• Problem description:
Select every line in the material below that contains the string "blue", and copy each of those lines.

*** Records for this task ***

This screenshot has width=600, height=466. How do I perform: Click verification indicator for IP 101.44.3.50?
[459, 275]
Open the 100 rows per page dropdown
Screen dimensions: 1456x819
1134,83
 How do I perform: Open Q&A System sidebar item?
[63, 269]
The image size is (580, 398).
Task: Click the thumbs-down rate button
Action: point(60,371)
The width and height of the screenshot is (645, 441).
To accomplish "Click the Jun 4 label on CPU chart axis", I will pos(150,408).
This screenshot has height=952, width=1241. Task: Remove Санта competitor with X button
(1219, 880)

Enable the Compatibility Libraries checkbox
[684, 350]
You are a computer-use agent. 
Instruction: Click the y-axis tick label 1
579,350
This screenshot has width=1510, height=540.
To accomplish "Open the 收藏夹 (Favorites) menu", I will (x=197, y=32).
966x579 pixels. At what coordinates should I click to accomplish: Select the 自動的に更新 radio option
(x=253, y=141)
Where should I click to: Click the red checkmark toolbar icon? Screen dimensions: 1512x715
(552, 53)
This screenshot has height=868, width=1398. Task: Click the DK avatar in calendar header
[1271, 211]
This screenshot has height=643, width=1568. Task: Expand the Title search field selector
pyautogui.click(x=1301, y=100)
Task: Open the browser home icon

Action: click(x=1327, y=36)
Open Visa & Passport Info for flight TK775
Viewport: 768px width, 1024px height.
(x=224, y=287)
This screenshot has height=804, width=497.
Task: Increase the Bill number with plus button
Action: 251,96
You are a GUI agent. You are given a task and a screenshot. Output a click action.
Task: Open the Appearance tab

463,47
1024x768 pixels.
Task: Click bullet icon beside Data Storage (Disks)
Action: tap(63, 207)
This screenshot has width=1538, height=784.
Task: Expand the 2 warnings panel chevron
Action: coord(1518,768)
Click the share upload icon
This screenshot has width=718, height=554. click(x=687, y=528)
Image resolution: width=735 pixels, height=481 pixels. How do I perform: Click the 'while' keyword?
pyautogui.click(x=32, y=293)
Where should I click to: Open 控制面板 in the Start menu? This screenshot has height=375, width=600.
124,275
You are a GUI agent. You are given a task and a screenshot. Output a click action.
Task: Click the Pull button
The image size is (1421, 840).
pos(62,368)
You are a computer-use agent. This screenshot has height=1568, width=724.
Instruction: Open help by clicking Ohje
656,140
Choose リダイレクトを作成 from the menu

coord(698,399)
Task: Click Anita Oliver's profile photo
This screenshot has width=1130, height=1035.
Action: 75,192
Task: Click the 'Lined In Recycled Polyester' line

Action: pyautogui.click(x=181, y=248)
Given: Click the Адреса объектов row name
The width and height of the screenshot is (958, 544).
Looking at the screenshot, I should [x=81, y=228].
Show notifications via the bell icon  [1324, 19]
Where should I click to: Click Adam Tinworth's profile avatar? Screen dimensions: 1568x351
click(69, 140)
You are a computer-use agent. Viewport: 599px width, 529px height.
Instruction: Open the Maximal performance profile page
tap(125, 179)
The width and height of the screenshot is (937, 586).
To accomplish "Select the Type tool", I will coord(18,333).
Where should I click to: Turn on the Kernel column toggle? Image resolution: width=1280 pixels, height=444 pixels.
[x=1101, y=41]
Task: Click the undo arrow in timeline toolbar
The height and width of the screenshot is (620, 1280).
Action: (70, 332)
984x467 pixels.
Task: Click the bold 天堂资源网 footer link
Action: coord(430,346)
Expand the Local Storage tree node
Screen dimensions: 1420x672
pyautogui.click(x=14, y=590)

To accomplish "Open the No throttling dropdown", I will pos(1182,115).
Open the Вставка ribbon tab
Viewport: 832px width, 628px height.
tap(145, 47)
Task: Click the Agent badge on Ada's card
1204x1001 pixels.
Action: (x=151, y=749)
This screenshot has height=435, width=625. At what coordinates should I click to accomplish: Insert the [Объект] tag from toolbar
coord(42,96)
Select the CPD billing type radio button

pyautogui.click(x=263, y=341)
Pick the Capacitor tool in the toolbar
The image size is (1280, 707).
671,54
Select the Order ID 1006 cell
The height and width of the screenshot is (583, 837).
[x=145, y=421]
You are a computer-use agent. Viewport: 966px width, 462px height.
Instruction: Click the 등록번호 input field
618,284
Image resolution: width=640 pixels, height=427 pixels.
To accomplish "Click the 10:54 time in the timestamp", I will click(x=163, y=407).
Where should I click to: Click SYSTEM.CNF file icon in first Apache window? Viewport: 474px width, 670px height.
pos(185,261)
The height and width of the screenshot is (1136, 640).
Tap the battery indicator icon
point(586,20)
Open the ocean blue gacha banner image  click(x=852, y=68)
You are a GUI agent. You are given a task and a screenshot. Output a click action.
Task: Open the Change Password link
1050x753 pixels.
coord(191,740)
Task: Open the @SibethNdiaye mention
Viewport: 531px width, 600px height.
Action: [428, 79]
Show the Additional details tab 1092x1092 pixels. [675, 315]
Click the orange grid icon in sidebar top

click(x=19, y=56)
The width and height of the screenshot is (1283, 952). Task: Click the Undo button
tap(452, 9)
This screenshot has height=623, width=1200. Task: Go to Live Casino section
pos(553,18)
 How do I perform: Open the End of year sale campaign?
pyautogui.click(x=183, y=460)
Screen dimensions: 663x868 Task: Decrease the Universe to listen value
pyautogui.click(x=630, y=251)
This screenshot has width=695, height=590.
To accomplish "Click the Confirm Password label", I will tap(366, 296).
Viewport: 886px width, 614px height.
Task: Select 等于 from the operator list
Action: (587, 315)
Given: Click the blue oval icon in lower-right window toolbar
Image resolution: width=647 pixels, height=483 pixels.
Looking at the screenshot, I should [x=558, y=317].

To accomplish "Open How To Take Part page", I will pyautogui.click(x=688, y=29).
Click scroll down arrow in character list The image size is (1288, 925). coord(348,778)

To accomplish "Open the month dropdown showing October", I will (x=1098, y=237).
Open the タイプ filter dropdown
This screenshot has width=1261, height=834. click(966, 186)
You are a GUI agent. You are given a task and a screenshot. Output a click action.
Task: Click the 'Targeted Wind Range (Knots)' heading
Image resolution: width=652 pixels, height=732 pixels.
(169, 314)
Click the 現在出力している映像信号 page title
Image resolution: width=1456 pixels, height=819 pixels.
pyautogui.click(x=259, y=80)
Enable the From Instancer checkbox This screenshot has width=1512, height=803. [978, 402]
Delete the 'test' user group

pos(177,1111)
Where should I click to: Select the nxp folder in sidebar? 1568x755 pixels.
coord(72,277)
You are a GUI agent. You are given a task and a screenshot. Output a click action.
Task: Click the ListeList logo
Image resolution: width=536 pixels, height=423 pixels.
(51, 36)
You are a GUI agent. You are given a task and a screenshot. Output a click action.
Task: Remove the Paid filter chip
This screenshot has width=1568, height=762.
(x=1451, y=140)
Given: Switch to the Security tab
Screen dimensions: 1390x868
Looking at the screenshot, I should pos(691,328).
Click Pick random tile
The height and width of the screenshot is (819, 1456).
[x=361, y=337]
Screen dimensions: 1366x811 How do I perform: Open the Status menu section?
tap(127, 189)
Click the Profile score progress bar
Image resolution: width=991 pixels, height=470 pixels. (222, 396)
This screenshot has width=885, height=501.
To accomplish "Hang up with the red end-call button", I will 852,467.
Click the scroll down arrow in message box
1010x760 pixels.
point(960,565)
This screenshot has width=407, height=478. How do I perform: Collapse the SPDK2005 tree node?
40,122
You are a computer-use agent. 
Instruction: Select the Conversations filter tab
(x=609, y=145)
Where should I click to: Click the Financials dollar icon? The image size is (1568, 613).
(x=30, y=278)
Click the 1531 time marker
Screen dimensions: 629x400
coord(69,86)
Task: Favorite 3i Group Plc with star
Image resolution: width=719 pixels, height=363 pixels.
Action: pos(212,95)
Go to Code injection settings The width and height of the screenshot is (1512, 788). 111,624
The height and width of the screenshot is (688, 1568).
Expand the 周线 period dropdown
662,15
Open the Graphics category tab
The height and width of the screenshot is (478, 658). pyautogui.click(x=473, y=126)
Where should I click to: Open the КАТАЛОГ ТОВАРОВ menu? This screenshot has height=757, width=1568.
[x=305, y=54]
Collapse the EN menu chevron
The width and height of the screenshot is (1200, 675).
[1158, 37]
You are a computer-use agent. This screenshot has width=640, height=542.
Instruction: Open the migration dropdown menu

***

• Written answer:
Open the ocean blue gacha banner image  click(x=852, y=68)
Given: Click the blue oval icon in lower-right window toolbar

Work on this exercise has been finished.